# TEXT TO READ:
* [FFmpeg-devel] [RFC] New swscale internal design prototype
@ 2025-03-08 22:53 Niklas Haas
2025-03-09 16:11 ` Martin Storsjö
` (2 more replies)
0 siblings, 3 replies; 6+ messages in thread
From: Niklas Haas @ 2025-03-08 22:53 UTC (permalink / raw)
To: ffmpeg-devel
Hi all,
for the past two months, I have been working on a prototype for a radical
redesign of the swscale internals, specifically the format handling layer.
This includes, or will eventually expand to include, all format input/output
and unscaled special conversion steps.
I am not yet at a point where the new code can replace the scaling kernels,
but for the time being, we could start usaing it for the simple unscaled cases,
in theory, right away.
Rather than repeating my entire design document here, I opted to collect my
notes into a design document on my WIP branch:
https://github.com/haasn/FFmpeg/blob/swscale3/doc/swscale-v2.txt
I have spent the past week or so ironing out the last kinks and extensively
benchmarking the new design at least on x86, and it is generally a roughly 1.9x
improvement over the existing unscaled special converters across the board,
before even adding any hand written ASM. (This speedup is *just* using the
less-than-optimal compiler output from my reference C code!)
In some cases we even measure ~3-4x or even ~6x speedups, especially those
where swscale does not currently have hand written SIMD. Overall:
cpu: 16-core AMD Ryzen Threadripper 1950X
gcc 14.2.1:
single thread:
Overall speedup=1.887x faster, min=0.250x max=22.578x
multi thread:
Overall speedup=1.657x faster, min=0.190x max=87.972x
(The 0.2x slowdown cases are for rgb8/gbr8 input, which requires LUT support
for efficient decoding, but I wanted to focus on the core operations first
before worrying about adding LUT-based optimizations to the design)

# SUPPLIED DATA:
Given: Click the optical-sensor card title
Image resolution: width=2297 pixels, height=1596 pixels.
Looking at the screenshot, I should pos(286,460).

...

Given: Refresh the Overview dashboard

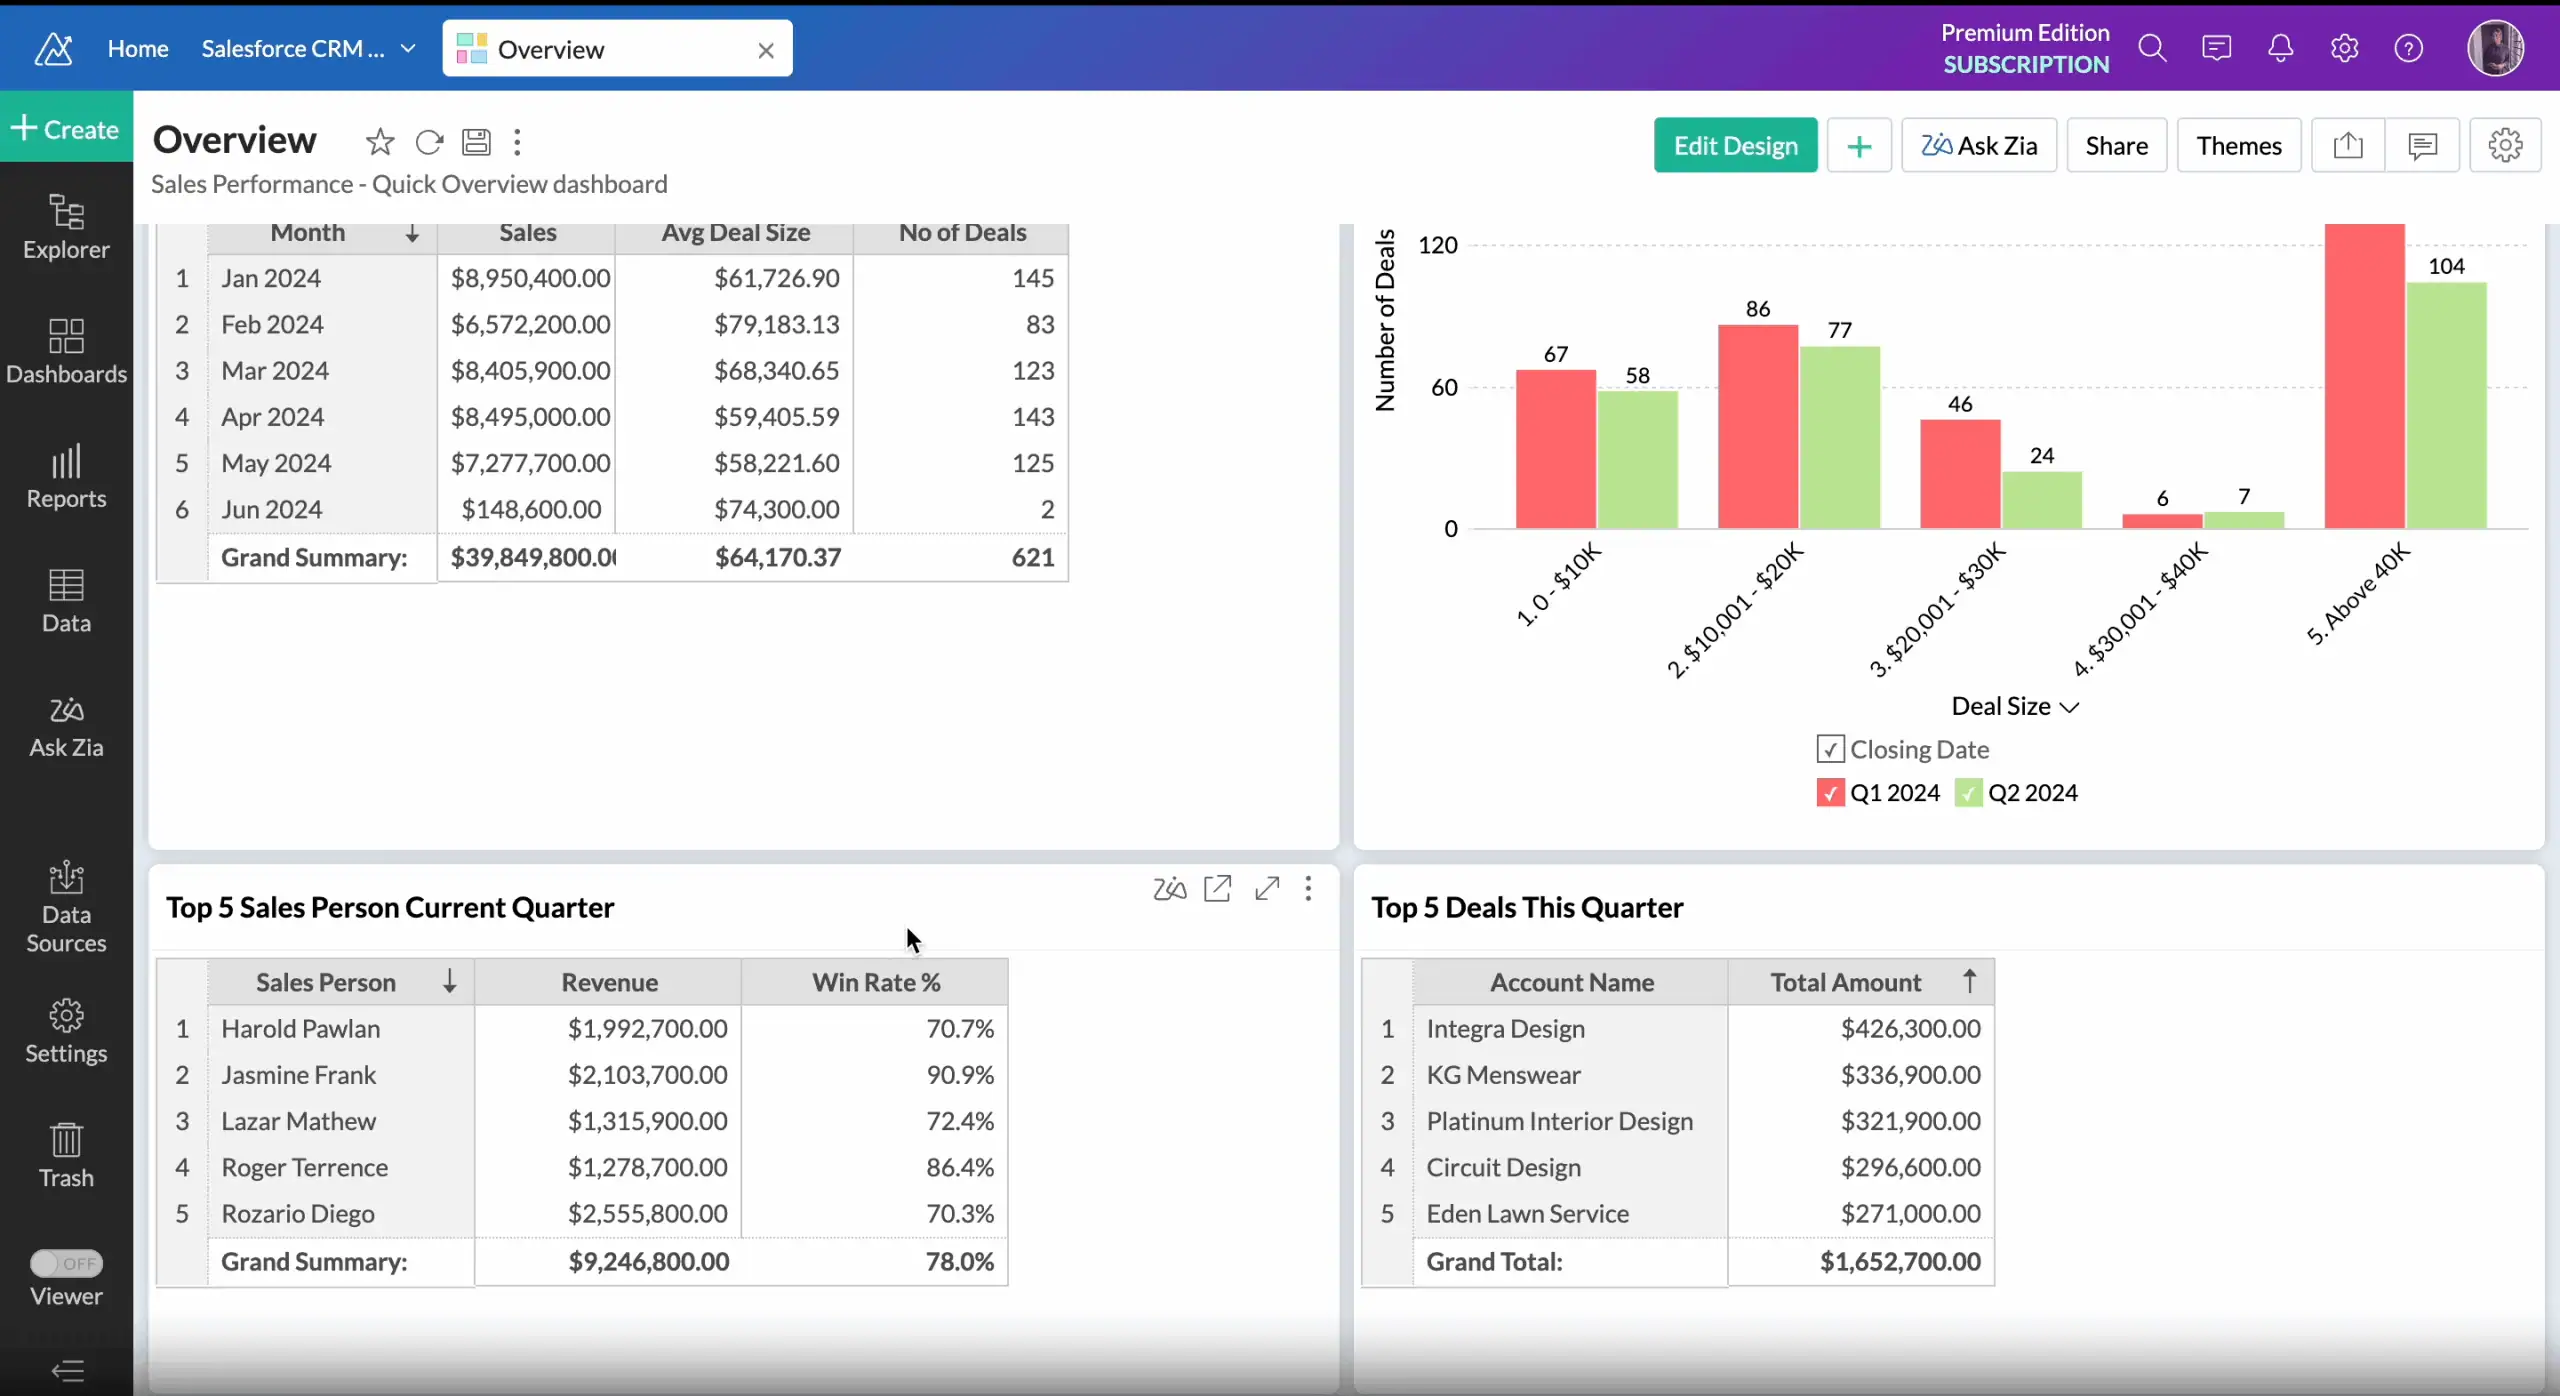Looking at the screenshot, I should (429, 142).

==

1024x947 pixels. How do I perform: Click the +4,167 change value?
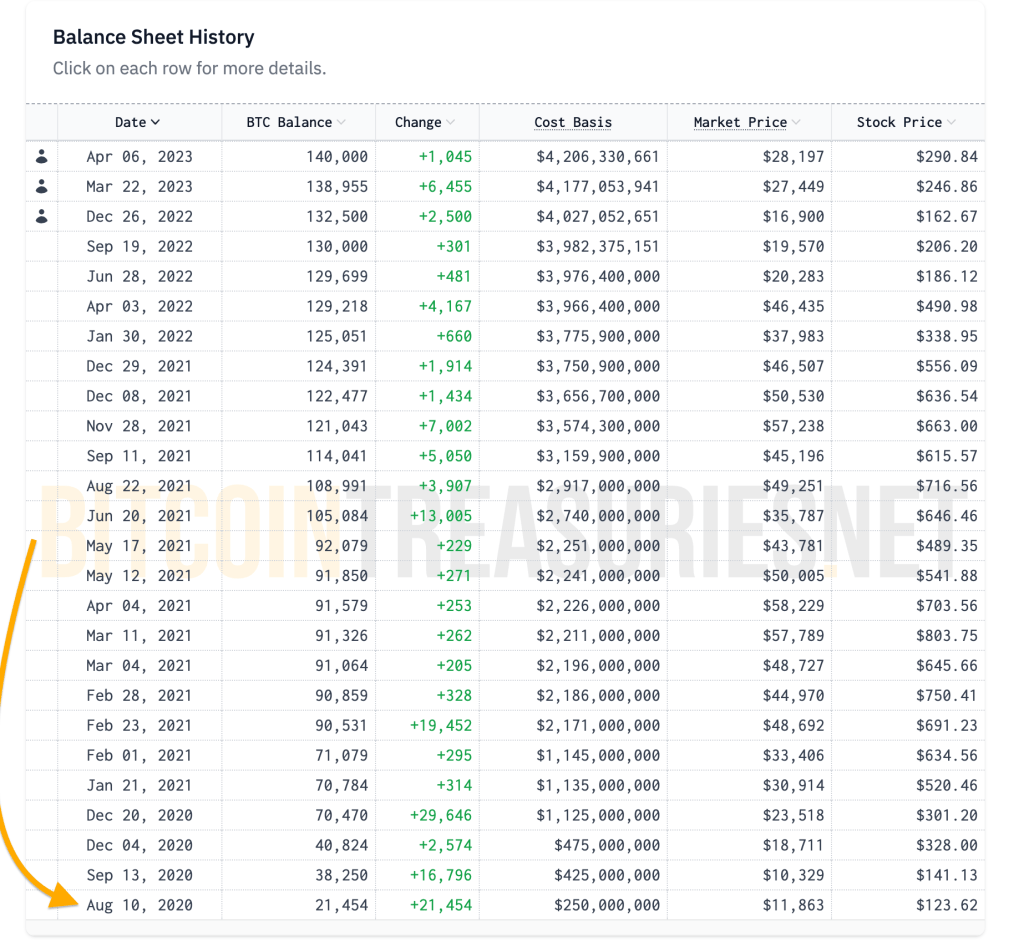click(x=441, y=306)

# TASKS TO COMPLETE:
1. According to the swscale redesign post, what overall single-thread speedup was measured?
2. Please edit the records in the stretch from the line containing "1024x947 pixels. How" through the line containing "click(x=441, y=306)", replacing "perform" with "complete" and keeping everything else unchanged. Give only those lines, without the pictures.

# TASK RESULTS:
1. 1.887x faster

2.
1024x947 pixels. How do I complete: Click the +4,167 change value?
click(x=441, y=306)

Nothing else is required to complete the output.